From thermal to magnetic driving: spectral diagnostics of simulation-based magnetothermal disc wind models

TL;DR

This study uses spectral diagnostics and simulations to differentiate between thermal and magnetic disc winds in protoplanetary discs, finding that most observed winds align with weakly magnetized or photoevaporative models.

Contribution

It introduces a spectral diagnostic approach to distinguish between thermally and magnetically driven disc winds using synthetic emission profiles.

Findings

Broader, blueshifted profiles indicate strongly magnetized winds.

Narrower profiles with smaller blueshifts match weakly magnetized or photoevaporative winds.

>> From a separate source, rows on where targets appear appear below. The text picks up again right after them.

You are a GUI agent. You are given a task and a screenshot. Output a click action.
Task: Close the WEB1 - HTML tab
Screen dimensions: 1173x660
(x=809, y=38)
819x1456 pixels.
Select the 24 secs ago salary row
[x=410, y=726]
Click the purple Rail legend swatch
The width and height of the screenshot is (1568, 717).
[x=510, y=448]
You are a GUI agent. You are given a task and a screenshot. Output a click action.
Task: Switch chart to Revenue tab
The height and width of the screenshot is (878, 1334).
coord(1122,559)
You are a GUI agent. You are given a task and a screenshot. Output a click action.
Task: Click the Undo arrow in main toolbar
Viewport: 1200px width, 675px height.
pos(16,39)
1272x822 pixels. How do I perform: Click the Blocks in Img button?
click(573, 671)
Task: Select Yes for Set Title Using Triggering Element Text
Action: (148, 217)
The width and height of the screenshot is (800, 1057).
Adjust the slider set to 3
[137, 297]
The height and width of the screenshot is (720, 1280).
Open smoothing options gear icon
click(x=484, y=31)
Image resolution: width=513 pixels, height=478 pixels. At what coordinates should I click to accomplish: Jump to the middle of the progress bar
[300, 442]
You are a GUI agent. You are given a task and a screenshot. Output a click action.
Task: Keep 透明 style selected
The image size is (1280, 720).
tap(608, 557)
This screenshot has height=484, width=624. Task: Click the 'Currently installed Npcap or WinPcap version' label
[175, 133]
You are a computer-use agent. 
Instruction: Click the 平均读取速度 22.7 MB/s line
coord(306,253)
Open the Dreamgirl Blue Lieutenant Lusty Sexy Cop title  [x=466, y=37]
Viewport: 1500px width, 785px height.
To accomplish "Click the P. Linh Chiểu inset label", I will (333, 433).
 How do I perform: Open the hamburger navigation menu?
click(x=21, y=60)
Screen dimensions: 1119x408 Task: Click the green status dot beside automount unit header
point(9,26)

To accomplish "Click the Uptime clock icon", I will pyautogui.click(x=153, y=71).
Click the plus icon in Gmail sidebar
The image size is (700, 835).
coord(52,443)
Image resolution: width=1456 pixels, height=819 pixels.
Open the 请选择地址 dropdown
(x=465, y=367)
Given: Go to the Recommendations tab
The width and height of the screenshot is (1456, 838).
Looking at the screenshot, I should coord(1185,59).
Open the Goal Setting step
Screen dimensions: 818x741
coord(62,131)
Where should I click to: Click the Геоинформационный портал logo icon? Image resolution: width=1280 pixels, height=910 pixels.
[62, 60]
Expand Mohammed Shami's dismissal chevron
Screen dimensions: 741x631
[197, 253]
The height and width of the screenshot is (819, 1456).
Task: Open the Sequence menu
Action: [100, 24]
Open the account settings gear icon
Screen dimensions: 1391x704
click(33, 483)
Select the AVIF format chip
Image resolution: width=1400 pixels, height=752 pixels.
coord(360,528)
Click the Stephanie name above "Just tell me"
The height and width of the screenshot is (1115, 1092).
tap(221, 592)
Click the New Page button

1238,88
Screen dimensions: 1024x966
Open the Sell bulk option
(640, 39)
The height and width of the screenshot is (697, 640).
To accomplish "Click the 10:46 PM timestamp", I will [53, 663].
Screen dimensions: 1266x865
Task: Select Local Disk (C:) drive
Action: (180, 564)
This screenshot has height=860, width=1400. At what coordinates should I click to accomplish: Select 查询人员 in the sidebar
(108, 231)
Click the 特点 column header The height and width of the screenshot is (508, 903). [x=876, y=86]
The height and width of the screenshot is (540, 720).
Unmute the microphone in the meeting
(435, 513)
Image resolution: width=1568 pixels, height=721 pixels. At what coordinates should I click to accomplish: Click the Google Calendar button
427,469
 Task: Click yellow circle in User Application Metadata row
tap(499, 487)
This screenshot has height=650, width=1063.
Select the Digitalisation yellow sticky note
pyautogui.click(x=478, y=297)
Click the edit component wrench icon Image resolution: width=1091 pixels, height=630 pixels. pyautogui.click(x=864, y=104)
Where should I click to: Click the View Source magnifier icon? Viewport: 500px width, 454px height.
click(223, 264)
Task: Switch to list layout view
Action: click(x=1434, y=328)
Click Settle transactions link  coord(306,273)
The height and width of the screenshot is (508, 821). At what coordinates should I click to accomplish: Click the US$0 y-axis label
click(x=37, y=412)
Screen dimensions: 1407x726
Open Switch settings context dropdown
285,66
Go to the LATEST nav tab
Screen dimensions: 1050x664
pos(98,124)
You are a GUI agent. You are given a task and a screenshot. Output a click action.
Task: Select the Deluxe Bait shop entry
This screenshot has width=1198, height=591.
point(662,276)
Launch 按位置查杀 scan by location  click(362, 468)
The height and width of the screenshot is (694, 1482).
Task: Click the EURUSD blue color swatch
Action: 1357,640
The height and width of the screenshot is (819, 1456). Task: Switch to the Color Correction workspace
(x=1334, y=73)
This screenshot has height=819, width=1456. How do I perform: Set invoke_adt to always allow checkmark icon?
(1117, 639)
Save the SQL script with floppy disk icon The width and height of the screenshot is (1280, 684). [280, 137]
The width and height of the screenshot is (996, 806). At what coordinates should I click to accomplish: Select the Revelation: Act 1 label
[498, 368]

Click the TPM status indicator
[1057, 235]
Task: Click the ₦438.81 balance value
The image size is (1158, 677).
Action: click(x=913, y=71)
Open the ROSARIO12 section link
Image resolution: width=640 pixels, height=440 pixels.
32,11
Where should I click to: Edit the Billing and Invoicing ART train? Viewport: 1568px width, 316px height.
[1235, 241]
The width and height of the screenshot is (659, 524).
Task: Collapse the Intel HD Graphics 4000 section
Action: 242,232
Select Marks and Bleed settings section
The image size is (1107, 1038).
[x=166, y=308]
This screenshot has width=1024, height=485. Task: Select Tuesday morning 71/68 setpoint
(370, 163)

Most observed low-velocity components are consistent with weak magnetic or thermal winds.

Abstract

Disc winds driven by thermal and magnetic processes are thought to play a critical role in protoplanetary disc evolution. However, the relative contribution of each mechanism remains uncertain, particularly in light of their observational signatures. We investigate whether spatially resolved emission and synthetic spectral line profiles can distinguish between thermally and magnetically driven winds in protoplanetary discs. We modelled three disc wind scenarios with different levels of magnetisation: a relatively strongly magnetised wind ($\beta$4), a rather weakly magnetised wind ($\beta$6), and a purely photoevaporative wind (PE). Using radiative transfer post-processing, we generated synthetic emission maps and line profiles for [OI] 6300 \r{A}, [NeII] 12.81 $\mathrm{\mu}$m, and o-H2 2.12 $\mathrm{\mu}$m, and compared them with observations. The $\beta$4 model generally produces broader and more blueshifted low-velocity components across all tracers, consistent with compact emission regions and steep velocity gradients. The $\beta$6 and PE models yield narrower profiles with smaller blueshifts, in better agreement with most observed narrow low-velocity components (NLVCs). We also find that some line profile diagnostics, such as the inclination at maximum centroid velocity, are not robust discriminants. However, the overall blueshift and full-width at half-maximum (FWHM) of the low-velocity components provide reliable constraints. The $\beta$4 model reproduces the most extreme blueshifted NLVCs in observations, while most observed winds are more consistent with the $\beta$6 and PE models. Our findings reinforce previous conclusions that most observed NLVCs are compatible with weakly magnetised or purely photoevaporative flows. The combination of line kinematics and emission morphology offers meaningful constraints on wind-driving physics.